The chair is Subas Roy, who has 23 years of experience in the financial services space, most recently as global head of regtech at EY.
He tells GTR that the new association has been in the making for almost a year. Its missions include developing global regtech standards, undertaking and sponsoring regtech initiatives and research, and not least help young regtech companies develop solutions that meet the banks’ needs and can be deployed into their systems.
“It was pretty clear to me and some of my other colleagues who are now on the board: You really need an industry lead, collaborative voice, where the new innovative regtech firms who are not yet big enough – who are not the IBMs or Bloombergs of this world – but have got good ideas can promote these ideas for the benefit of the financial services,” Roy says.

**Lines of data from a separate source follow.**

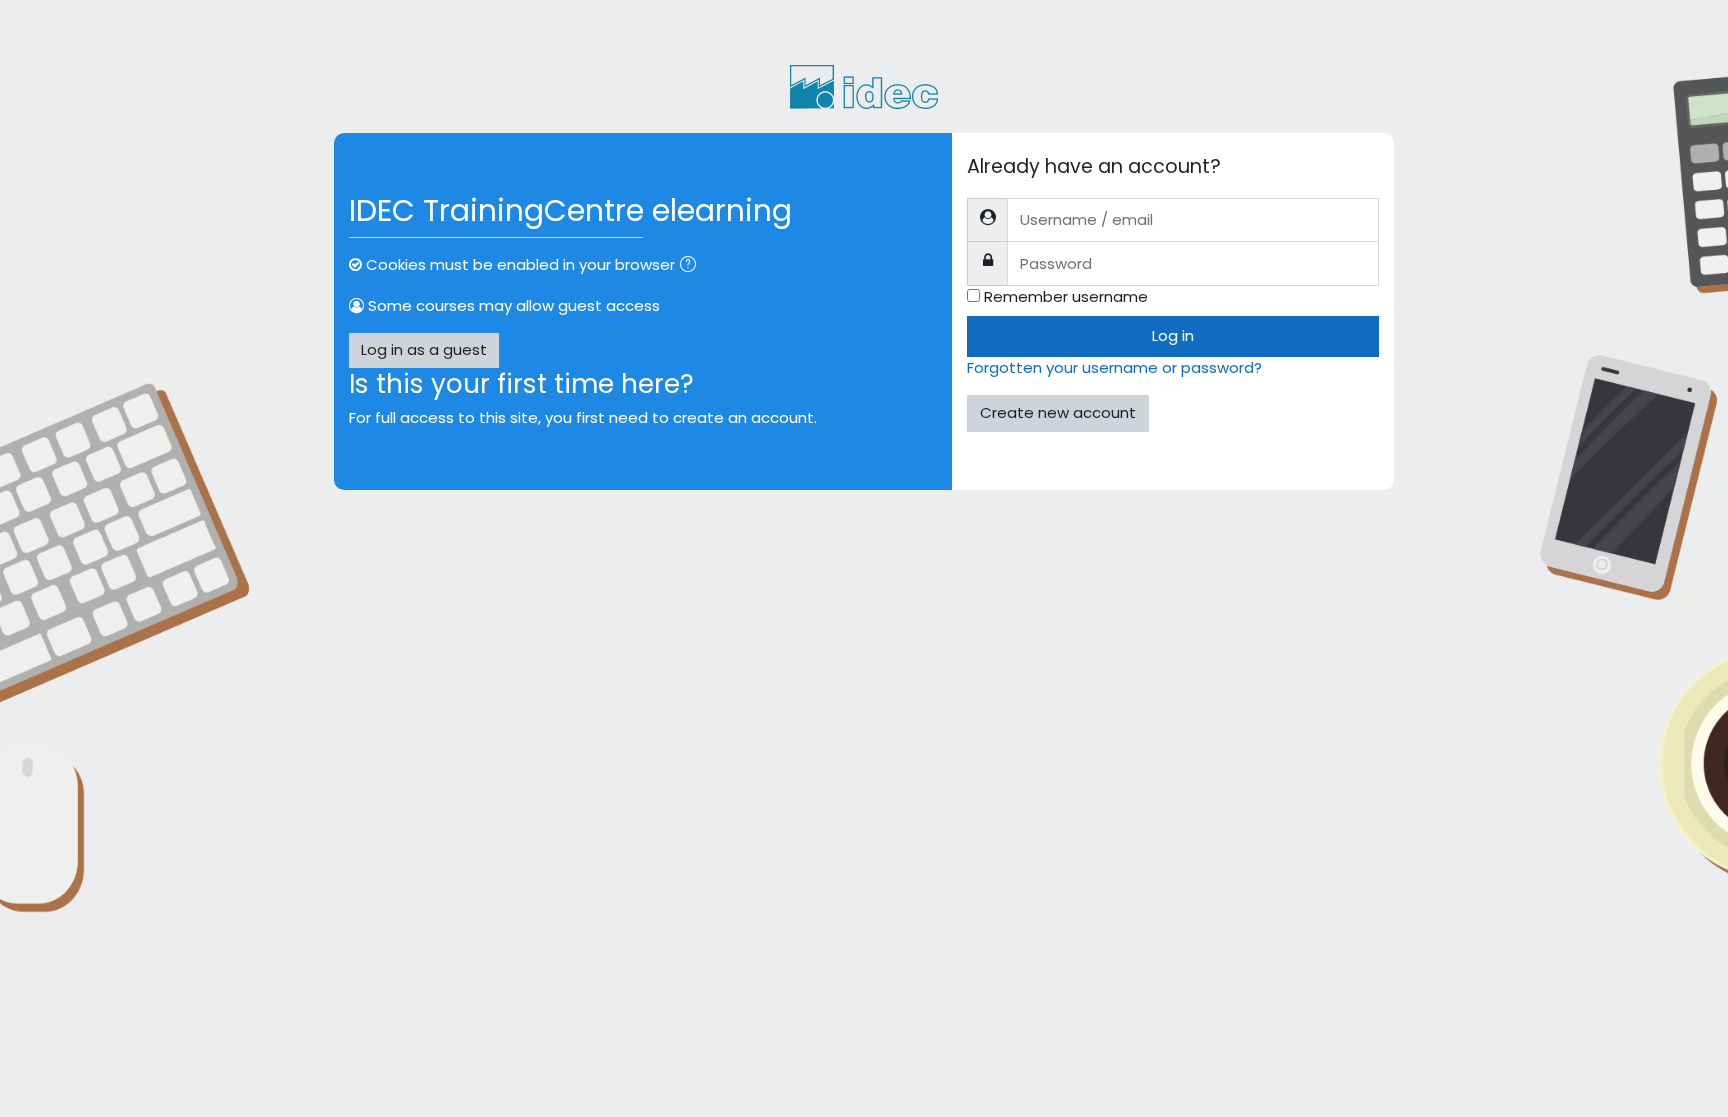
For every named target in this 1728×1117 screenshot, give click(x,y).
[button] (692, 266)
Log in (1173, 335)
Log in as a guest (424, 349)
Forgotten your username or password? (1114, 367)
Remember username (1066, 296)
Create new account (1058, 412)
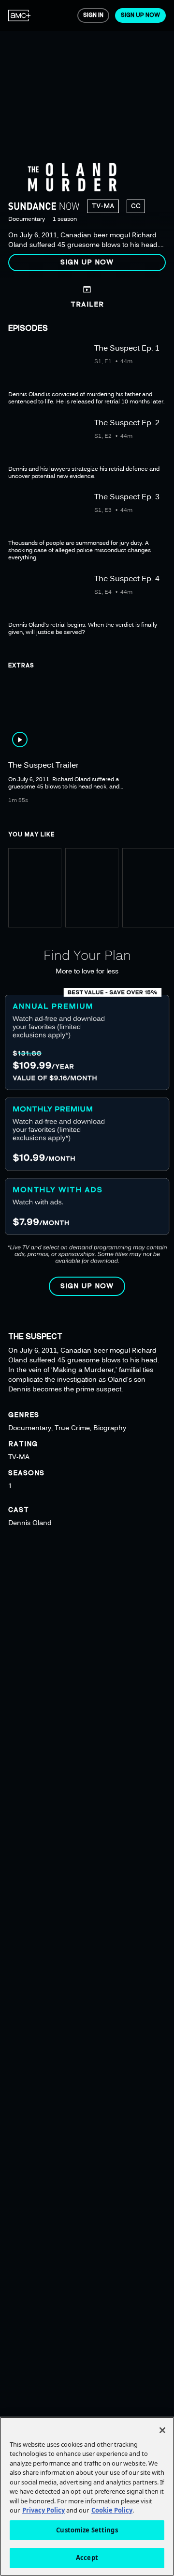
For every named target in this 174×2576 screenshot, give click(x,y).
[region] (87, 139)
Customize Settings (86, 2530)
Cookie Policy (111, 2510)
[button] (87, 262)
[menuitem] (19, 15)
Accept (87, 2557)
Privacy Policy (43, 2510)
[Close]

The association comes at a time when it is much needed. As GTR reported in its latest cover feature, there is a huge potential for new technologies to make compliance – an area dominated by manual and mundane processes – more efficient. This is especially the case in the trade finance space, which has historically been characterised by paper-heavy processes and the ineffective use of transaction and counterparty data in risk identification.
But despite being in need of assistance, many financial institutions are still hesitant when it comes to embracing new regtech opportunities.
“The preliminary state of the regtech market means that no dominant, widely used solutions have yet emerged,” says a report by the Institute of International Finance (IIF) published last year, adding that international financial institutions are “often still unfamiliar with new regtech solutions due to their short history”.
According to a recent article by Deloitte, the majority of regtech firms are still in the start-up phase and no older than three years, and although there is strong potential for the market, there is still “a long way to go before many of the regtechs have built up enough reputation to really get to the movers and shakers of the financial industry”.
“We have many examples of people who come up with fantastic ideas, but they are not able to scale it,” Roy says. “IRTA can help the newer generation of regtech firms to come out with products and services that are not only fantastic, but can also be deployed in financial services.”
The non-profit association already has more than 250 individual members, and plans to take the number above 2000 in the next month. Roy estimates that globally, around 700 regtech companies exist today, of which 50-60% are expected to join the IRTA within the first year. He says the association is currently in talks with five global banks, who are keen to join the initiative.
The keyword to success, he adds, is collaboration – not just between banks, regtech companies and industry experts, but also with the regulators. And the IRTA is off to a good start: Roy says they have already had conversations with regulators in some of the biggest financial services hubs in the world, who are “very excited” about the initiative.
Undoubtedly, regulators play a crucial role in the promotion of regtech, and some, including the UK, Singapore and Hong Kong, are already starting to pay attention to the regtech enthusiasm, creating sandbox initiatives where financial services companies are encouraged to test new fintech products without regulatory consequences. The IRTA is hoping to play an important role in further expanding the regtech uptake worldwide.
Roy outlines the four key goals of the association in the next 12 months: “Number one is to create an ecosystem, create the association itself, which is a big task. Two, to create chapters internationally, at least more than 12 locations, including the key big cities: New York, Singapore, Hong Kong, San Francisco, London. Thirdly, to create flagship regulatory technology events globally. Number four, we will start working to create professional educations, and we are going to help promote regtech accelerators globally.”